Diversifying Wildlife as a Method of Integrated Pest Management
Increasing wildlife habitat on farms benefits not only the wildlife, but the farmer as well. Ron Rosmann knows this from first-hand experience. His family farm near Harlan in western Iowa, has been in operation for nearly 140 years and has always been a sanctuary for wildlife.
Ron himself has been a lifelong advocate of working lands conservation, instilled in him from his father and his father before that. The Rosmann farm ceased using pesticides and herbicides in 1983, instead opting to integrate more holistic methods of weed and pest management.
“Creating a habitat for wildlife allows that wildlife to work for your farm, not against it. We created a place for wildlife that are natural deterrents for pests and let you use less chemical treatments over time.”
Making Wildlife Feel at Home
When Ron stopped all chemical applications to his farm in 1983, he knew he needed a game plan in place when the inevitable pests moved in.
“We built terraces alongside our fields. You can plant on terraces and not lose any land for production. I’ve planted ponderosa pines back in the eighties, and those must be 40 feet tall now! I also have planted hundreds of hardwoods, mostly oaks, walnut and hackberry over the years. We really wanted to make wildlife feel at home.”
In addition to establishing trees, Ron has also put in a pond with CRP and established a riparian buffer zone of 40 feet alongside the creek that flows through his farm.

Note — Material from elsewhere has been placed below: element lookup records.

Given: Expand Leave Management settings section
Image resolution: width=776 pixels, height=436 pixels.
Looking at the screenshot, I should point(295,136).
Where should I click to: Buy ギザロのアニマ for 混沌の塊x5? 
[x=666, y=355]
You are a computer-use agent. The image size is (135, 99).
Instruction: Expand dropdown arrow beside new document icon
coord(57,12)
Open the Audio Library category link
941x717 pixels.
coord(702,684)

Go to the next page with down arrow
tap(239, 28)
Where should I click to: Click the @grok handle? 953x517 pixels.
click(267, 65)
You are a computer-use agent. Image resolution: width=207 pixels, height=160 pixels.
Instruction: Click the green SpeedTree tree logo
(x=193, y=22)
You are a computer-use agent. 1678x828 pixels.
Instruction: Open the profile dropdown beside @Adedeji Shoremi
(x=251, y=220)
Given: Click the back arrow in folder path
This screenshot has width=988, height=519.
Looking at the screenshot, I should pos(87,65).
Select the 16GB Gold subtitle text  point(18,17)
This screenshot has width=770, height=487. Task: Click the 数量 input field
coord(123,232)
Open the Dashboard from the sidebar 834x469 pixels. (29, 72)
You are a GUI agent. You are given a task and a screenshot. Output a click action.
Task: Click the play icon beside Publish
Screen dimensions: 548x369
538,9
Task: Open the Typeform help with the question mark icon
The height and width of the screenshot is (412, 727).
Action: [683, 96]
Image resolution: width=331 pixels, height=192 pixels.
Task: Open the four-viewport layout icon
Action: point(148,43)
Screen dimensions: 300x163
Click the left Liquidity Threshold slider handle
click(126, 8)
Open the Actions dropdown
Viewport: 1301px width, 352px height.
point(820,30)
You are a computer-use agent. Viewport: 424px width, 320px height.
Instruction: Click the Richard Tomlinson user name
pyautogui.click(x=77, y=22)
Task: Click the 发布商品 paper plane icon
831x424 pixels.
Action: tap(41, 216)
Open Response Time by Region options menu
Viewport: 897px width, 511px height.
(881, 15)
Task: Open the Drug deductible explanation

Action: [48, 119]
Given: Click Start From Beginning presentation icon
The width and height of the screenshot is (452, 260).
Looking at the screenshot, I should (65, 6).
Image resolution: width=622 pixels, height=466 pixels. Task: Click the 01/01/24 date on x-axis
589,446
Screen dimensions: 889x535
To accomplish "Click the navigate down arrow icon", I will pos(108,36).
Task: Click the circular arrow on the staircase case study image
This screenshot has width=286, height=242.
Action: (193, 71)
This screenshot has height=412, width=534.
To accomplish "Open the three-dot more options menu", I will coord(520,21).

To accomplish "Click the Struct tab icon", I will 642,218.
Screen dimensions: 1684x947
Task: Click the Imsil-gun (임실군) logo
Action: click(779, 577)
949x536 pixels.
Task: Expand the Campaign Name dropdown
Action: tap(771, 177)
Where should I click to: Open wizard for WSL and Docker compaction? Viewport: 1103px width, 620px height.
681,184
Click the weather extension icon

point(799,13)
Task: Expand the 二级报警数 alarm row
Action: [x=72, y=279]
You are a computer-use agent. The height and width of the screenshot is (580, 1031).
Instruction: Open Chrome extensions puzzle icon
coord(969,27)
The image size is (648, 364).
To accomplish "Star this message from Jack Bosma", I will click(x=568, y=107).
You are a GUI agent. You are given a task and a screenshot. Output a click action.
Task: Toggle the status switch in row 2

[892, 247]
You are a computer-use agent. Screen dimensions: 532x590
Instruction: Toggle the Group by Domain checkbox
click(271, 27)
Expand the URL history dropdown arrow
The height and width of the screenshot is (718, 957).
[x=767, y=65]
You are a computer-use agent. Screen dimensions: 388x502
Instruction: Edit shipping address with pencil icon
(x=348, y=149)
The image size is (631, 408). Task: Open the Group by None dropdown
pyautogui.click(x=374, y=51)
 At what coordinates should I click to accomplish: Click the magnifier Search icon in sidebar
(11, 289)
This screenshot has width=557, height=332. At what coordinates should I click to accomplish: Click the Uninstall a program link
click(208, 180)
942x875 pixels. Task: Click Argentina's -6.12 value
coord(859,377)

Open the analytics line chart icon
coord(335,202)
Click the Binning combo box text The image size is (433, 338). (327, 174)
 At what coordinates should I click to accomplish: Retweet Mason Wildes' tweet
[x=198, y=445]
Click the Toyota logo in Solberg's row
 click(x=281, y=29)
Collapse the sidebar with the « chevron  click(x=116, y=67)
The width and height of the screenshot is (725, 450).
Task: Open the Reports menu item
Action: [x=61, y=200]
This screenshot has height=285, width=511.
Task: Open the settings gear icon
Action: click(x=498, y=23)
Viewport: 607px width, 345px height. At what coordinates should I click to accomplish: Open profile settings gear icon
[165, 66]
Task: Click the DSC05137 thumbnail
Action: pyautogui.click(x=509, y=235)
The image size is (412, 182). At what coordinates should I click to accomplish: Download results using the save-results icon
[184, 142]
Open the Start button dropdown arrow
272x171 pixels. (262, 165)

“We had already established ridge-tilling and crop rotation to limit weed growth, but in establishing habitat for wildlife, the goal was to allow birds and other animals to control other pests. Over the years, I have seen deer, lots of badgers, coyotes, red fox, and lynx. The most exciting part is a northern harrier, which are rare in lots of places. They call them gray ghosts, and we have one living on our terraces.”
The Benefits of Wildlife in Pest Management
Utilizing wildlife as a method of control against such pests as rodents and aphids, is a form of integrated pest management, an ecosystem based method that focuses on long-term control of pests.
“We have nesting pheasants on our farm as well as lots of songbirds. All of them eat the aphids and the bugs that damage crops before they can be harvested. Not including our harrier, we also have lots of raptors like hawks, barred owls and several great-horned owls. They like all the trees we planted and they keep the rodents under control, which is great, because rodents can take a real toll on seed storage.”
Ron has taken this ecosystem based method to heart on his farm. “We really focused on soil and water quality. Our water quality is so good in our pond, that we have snapping turtles. Our soil supports good fungal growth, which loosens the soil, and weeds don’t grow well in non-compacted soil. That soil and water is the base for the wildlife that helps control the pests, so we always take care of that.”
A good integrated pest management plan takes this holistic view of the ecosystem as a whole. A healthy base of healthy soil and water supports healthy plants and trees that in turn prop up beneficial insects such as pollinators and predator insects like lady beetles that consume aphids. This supports larger wildlife such as foxes and raptors that hunt nuisance rodents that damage working lands, like the vole.
My advice to anyone wanting to reduce chemical use is just start small. Choose a few acres and really focus on its health and compare the productivity to treated areas. I think you’ll be surprised!”
“I must me doing something right. I’ve seen lynx and bobcats, which are returning to Iowa, here. Those are great for getting the bigger pests like raccoons. Everything is interconnected, and if the land is healthy, pesticides can absolutely be reduced. I personally have not seen a decline in productivity or profit from not using chemicals like pesticides in the last 40 years. My advice to anyone wanting to reduce chemical use is just start small. Choose a few acres and really focus on its health and compare the productivity to treated areas. I think you’ll be surprised!”